PS: If no one else is in the room for 30 seconds, the avatar will leave and you will need to create a new room.
POST /rooms
Body | Type | Description |
---|---|---|
avatarId |
int |
Optional. ID that identifies your avatar |
{
"token": string,
"serverUrl": string,
"roomId": int
}
From your frontend, join the room using the LiveKit SDK of your choice.
Use the token
and serverUrl
provided in the previous step to connect to the correct room.
Use LiveKit's Publish Data feature to send a reliable message to the avatar to make it say something. The avatar will read your message in the room.

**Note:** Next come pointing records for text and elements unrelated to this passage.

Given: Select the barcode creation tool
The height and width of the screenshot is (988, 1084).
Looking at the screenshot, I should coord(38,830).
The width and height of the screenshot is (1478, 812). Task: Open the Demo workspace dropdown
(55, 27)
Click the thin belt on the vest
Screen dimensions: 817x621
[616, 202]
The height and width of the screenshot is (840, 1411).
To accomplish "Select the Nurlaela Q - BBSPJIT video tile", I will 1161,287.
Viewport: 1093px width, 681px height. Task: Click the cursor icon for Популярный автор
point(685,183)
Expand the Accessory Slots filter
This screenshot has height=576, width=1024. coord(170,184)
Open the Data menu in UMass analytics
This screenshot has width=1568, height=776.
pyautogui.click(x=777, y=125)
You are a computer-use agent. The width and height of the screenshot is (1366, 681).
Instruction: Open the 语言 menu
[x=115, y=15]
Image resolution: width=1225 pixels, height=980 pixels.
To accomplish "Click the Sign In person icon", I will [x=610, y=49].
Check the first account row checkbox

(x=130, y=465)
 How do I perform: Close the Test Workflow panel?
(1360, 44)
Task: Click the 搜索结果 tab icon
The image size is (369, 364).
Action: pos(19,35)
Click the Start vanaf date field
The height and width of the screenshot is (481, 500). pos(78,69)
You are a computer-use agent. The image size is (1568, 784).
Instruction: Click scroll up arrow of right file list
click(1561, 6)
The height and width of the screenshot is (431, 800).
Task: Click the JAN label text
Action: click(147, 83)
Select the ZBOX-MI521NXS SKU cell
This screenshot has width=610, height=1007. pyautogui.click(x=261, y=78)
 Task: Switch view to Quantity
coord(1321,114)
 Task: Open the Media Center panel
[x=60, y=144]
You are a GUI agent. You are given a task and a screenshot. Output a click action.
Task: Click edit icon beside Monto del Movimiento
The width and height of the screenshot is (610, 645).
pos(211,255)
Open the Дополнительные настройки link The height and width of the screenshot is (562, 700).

const encoder = new TextEncoder();
const data = encoder.encode(JSON.stringify({ message: "Hello, World!" }));
room.localParticipant.publishData(data, { reliable: true });
To change the voice and voice style of an avatar using one of Azure's supported options, include the voiceName
and voiceStyle
parameters in the encoded text.
const encoder = new TextEncoder();
const data = encoder.encode(
JSON.stringify({
message: "Hello, World!",
voiceName: "en-US-DavisNeural",
voiceStyle: "angry",
})
);
room.localParticipant.publishData(data, { reliable: true });
Note that not all voices support voiceStyle
. You can retrieve a list of available voices and styles by making a GET request."
GET /supported-voices
To "interrupt" the avatar from an ongoing sentence, send an avatarAction
= 1.
const encoder = new TextEncoder();
const data = encoder.encode(JSON.stringify({ message: "", avatarAction: 1 }));
roomRef.current?.localParticipant?.publishData(data, { reliable: true });
You can use the prosody config to specify changes to pitch, contour, range, rate, and volume for the text to speech output. For a comprehensive list of possible values for each attribute, please refer to the Azure documentation
const encoder = new TextEncoder();
const data = encoder.encode(
JSON.stringify({
message: "Hello, World!",
prosody: {
contour: "(0%,+20Hz) (10%,-2st) (40%,+10Hz)",
pitch: "high",
range: "50%",
rate: "x-fast",
volume: "loud",
},
})
);
roomRef.current?.localParticipant?.publishData(data, { reliable: true });
By default, all avatars are set to speak English. If you intend for your avatar to speak another language, first verify that the required language is available in Azure and that the voiceName
used by the avatar supports multilingual.
Voice |
---|
en-US-AndrewMultilingualNeural (Male) |
en-US-AvaMultilingualNeural (Female) |
en-US-BrianMultilingualNeural (Male) |
en-US-EmmaMultilingualNeural (Female) |
If all requirements are met, you just need to pass the multilingualLang
parameter in the encoded text.
const encoder = new TextEncoder();
const data = encoder.encode(
JSON.stringify({
message: "Hello, World!",
voiceName: "en-US-AndrewMultilingualNeural",
multilingualLang: "es-ES",
})
);
room.localParticipant.publishData(data, { reliable: true });
We support the complete change of SSML voice
element, which provides a vast set of changes to the avatar's voice, such as support for math, pause, silence...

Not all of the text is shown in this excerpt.